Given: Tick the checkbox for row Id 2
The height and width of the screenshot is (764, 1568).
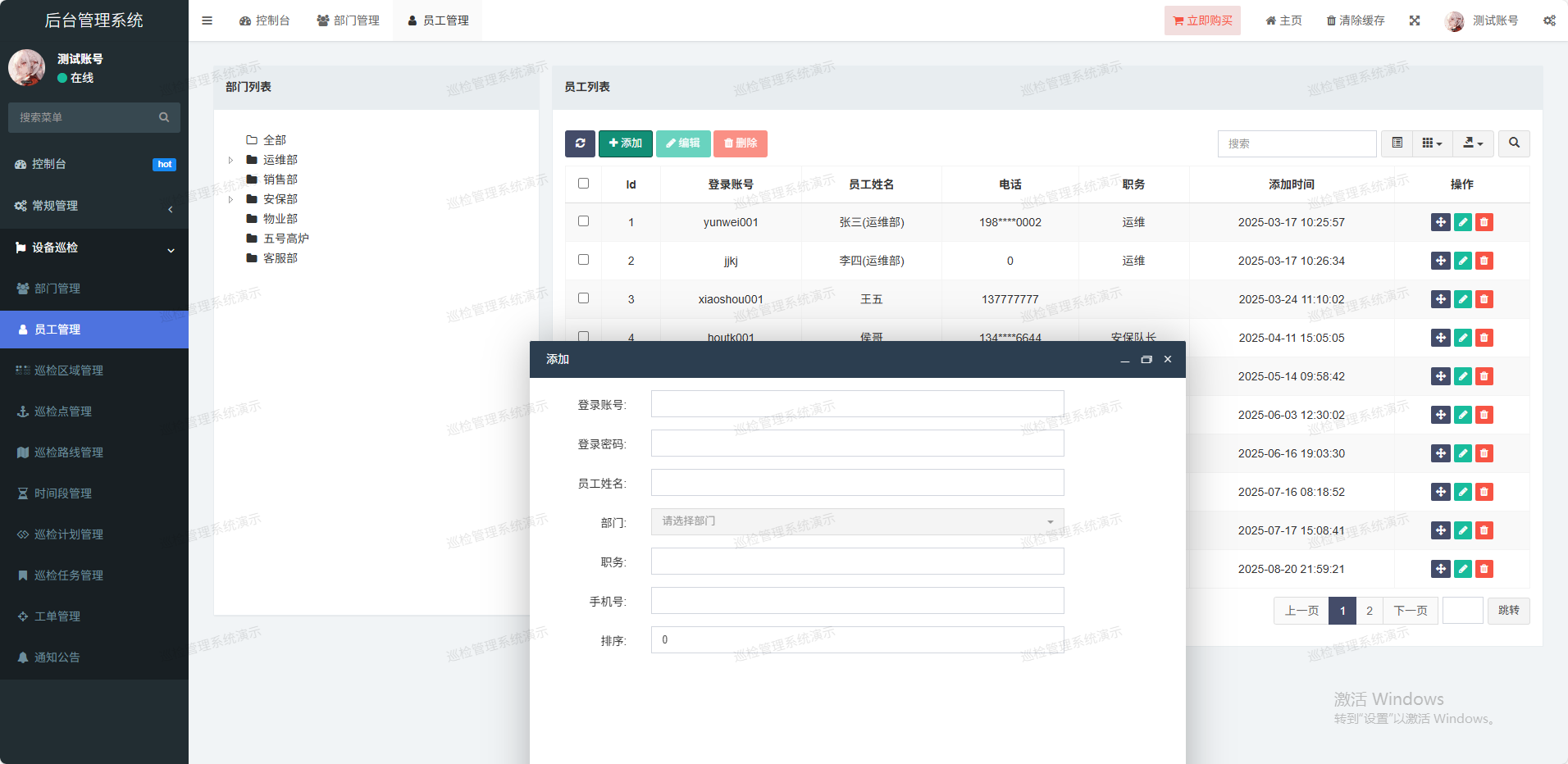Looking at the screenshot, I should tap(583, 260).
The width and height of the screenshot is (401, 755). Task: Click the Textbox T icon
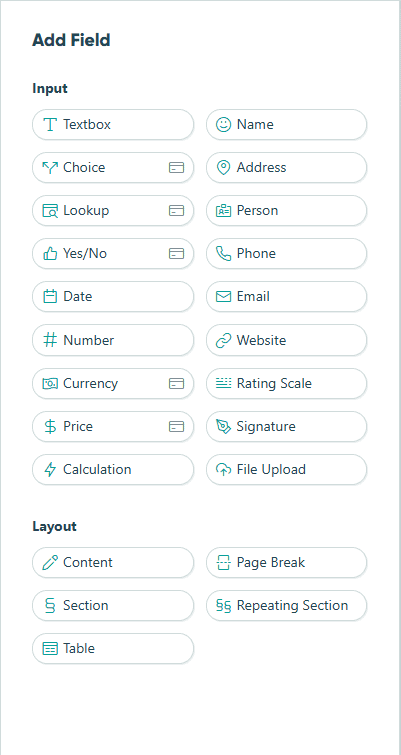[x=50, y=124]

● EXERCISE AIM:
Reproduce the lines from the line with "The height and" through the last line of the entries exactly, including both ends and excluding pictures.

● EXPECTED OUTPUT:
The height and width of the screenshot is (764, 1568).
Looking at the screenshot, I should tap(583, 260).
The width and height of the screenshot is (401, 755). Task: Click the Textbox T icon
[x=50, y=124]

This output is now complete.